RECORDS SUPPLIED ▸

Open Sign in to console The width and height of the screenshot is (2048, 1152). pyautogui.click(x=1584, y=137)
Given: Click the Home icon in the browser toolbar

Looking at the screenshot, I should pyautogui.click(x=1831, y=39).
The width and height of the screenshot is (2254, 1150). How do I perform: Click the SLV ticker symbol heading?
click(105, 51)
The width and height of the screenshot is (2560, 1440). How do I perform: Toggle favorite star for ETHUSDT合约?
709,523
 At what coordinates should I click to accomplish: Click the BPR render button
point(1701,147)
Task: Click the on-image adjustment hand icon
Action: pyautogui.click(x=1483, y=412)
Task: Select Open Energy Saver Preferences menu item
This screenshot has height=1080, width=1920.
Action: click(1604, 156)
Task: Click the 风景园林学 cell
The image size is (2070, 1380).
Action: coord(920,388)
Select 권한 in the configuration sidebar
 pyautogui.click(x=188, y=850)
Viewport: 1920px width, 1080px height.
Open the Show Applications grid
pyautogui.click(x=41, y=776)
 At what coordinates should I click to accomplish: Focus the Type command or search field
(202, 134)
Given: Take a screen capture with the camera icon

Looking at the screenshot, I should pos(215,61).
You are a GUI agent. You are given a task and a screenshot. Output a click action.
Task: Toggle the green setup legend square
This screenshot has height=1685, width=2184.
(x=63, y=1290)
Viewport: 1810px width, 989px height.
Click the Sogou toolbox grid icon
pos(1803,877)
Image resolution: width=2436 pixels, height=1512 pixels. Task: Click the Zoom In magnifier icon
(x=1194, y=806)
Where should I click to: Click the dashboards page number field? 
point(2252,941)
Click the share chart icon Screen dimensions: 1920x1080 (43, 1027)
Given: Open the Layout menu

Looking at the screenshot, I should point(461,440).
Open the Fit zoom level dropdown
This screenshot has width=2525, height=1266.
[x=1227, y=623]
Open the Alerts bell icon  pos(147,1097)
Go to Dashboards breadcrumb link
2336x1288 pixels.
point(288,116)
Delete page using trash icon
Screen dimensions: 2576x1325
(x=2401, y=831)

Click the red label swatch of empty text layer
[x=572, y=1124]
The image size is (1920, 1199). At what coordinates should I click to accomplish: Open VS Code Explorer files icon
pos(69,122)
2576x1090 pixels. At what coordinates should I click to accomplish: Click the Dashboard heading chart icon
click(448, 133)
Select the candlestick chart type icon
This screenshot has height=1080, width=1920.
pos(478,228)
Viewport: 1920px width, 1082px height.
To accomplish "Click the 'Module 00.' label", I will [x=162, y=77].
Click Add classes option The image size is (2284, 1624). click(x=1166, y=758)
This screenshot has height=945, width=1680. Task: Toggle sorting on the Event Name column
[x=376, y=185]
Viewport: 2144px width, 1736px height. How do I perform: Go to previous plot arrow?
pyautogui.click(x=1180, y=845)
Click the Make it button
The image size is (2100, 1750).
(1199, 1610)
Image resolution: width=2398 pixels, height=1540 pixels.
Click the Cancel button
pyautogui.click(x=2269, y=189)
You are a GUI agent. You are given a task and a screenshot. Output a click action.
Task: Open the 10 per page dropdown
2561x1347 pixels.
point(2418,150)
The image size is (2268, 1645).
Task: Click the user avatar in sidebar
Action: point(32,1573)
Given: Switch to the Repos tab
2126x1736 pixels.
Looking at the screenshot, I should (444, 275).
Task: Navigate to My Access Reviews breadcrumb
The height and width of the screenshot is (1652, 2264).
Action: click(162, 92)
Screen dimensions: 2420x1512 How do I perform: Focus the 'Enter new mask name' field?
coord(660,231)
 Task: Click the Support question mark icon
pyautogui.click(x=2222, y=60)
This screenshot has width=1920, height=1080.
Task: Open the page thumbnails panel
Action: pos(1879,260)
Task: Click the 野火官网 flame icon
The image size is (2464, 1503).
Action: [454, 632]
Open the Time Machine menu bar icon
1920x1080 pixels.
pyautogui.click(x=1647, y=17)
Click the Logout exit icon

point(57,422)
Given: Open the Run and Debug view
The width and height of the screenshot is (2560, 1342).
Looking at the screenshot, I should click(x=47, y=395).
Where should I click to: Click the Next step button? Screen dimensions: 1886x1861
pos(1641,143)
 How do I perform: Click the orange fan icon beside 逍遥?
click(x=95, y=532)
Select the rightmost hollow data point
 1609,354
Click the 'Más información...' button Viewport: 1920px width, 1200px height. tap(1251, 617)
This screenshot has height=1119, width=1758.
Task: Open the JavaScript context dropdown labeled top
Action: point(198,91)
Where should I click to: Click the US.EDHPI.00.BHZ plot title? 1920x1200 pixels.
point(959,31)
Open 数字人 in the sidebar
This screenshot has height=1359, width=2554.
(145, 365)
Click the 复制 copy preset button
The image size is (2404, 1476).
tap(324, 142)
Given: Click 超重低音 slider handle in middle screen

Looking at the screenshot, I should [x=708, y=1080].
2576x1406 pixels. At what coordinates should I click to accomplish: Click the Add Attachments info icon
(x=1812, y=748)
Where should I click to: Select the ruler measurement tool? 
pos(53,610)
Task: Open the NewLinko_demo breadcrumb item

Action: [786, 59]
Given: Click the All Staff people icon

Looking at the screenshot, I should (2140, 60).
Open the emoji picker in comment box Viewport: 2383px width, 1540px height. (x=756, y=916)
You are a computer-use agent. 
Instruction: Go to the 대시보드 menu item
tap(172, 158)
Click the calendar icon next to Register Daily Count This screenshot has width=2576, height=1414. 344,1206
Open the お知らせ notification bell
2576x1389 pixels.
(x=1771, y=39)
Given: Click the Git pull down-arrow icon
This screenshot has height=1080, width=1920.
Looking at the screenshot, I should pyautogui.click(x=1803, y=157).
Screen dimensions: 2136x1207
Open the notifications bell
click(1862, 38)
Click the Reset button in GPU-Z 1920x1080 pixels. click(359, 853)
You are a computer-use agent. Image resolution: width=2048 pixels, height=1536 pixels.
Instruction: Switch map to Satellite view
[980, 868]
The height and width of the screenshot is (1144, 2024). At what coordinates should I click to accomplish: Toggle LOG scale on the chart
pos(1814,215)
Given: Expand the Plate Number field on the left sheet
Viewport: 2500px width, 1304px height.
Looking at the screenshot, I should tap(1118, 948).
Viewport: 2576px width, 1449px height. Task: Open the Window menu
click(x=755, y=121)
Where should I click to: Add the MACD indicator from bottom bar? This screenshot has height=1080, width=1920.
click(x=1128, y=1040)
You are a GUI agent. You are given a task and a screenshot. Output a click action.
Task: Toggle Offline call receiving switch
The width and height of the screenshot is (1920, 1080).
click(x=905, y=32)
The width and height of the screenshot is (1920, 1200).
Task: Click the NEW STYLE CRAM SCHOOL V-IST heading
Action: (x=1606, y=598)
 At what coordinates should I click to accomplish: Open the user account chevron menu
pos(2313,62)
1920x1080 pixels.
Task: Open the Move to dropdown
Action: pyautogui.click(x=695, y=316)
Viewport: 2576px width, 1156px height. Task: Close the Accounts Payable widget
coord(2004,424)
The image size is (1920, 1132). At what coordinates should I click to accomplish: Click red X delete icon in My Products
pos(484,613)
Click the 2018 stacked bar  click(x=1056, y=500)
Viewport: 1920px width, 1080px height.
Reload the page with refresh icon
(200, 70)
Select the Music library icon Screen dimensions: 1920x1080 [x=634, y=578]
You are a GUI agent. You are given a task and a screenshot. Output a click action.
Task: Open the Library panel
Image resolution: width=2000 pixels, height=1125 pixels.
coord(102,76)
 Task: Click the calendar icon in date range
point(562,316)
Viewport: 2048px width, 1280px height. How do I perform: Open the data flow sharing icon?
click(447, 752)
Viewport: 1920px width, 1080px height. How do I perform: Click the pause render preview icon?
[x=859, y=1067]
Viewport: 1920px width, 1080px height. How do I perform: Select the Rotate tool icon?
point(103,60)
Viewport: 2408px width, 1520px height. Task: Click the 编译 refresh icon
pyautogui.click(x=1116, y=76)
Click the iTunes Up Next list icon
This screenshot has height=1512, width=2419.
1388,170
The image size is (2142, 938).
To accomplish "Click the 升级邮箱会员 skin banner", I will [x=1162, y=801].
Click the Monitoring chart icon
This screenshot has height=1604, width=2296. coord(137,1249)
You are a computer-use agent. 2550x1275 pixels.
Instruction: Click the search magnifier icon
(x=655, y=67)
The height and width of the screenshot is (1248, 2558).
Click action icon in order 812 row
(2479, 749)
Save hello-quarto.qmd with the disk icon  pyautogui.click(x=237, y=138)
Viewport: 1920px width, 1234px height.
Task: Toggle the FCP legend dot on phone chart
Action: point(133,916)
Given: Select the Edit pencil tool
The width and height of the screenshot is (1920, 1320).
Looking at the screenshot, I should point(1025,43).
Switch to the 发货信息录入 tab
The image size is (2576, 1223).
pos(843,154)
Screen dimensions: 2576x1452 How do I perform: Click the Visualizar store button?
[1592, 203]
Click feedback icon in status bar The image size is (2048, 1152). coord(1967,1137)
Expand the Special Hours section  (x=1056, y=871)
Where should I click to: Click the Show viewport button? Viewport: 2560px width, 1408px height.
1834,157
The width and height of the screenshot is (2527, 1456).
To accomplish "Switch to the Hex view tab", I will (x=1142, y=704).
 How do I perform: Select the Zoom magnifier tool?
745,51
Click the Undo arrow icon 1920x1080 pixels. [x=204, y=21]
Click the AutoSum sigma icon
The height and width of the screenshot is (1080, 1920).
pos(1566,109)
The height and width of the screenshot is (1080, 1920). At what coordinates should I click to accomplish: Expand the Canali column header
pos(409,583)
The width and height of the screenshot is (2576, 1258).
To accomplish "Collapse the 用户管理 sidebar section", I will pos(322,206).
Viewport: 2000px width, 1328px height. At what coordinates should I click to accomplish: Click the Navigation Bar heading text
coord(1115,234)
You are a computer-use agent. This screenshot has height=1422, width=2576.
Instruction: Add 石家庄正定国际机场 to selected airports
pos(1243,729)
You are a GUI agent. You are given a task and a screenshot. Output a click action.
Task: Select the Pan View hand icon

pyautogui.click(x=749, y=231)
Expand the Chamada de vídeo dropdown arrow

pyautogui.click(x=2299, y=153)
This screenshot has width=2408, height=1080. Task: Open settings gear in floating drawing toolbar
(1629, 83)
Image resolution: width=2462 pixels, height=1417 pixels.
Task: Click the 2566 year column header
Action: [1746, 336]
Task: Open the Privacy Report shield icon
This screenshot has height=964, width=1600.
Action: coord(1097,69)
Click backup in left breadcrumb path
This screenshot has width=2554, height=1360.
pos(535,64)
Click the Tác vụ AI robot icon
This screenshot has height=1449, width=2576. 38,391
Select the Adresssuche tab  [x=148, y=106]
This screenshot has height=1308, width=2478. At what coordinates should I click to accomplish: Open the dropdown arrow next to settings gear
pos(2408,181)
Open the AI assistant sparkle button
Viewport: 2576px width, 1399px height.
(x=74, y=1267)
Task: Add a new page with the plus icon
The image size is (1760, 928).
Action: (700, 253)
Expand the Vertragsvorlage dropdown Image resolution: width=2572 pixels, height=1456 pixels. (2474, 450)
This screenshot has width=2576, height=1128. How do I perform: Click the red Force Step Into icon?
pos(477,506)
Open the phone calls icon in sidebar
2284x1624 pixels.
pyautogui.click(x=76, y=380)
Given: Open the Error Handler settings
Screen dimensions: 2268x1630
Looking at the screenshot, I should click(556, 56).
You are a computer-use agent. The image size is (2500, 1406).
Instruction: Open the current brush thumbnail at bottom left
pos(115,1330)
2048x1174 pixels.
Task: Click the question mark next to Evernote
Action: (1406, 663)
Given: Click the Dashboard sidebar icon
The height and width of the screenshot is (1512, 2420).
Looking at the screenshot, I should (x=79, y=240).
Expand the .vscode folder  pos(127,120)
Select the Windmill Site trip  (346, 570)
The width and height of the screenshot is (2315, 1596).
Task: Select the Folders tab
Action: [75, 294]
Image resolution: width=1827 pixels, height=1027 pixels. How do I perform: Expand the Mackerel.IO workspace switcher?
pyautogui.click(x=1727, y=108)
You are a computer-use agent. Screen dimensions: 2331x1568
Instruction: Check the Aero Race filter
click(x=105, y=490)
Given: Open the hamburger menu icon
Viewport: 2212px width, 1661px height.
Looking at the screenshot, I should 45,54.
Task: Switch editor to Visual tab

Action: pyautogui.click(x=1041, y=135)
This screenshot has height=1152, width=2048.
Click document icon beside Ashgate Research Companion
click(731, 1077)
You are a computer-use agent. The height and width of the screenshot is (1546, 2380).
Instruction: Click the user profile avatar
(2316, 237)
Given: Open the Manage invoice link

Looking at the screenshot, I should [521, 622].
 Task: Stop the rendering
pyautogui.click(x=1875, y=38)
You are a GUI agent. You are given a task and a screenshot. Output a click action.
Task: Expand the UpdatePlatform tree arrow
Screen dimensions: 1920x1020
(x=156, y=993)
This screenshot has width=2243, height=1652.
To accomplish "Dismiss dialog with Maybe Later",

PROBLEM TO WORK ON ▸ Where a line of the records contains the word "will", copy that line.

TASK OUTPUT ▸
To accomplish "Click the 'Module 00.' label", I will [x=162, y=77].
To accomplish "Click the 升级邮箱会员 skin banner", I will [x=1162, y=801].
To accomplish "Switch to the Hex view tab", I will (x=1142, y=704).
To accomplish "Collapse the 用户管理 sidebar section", I will pos(322,206).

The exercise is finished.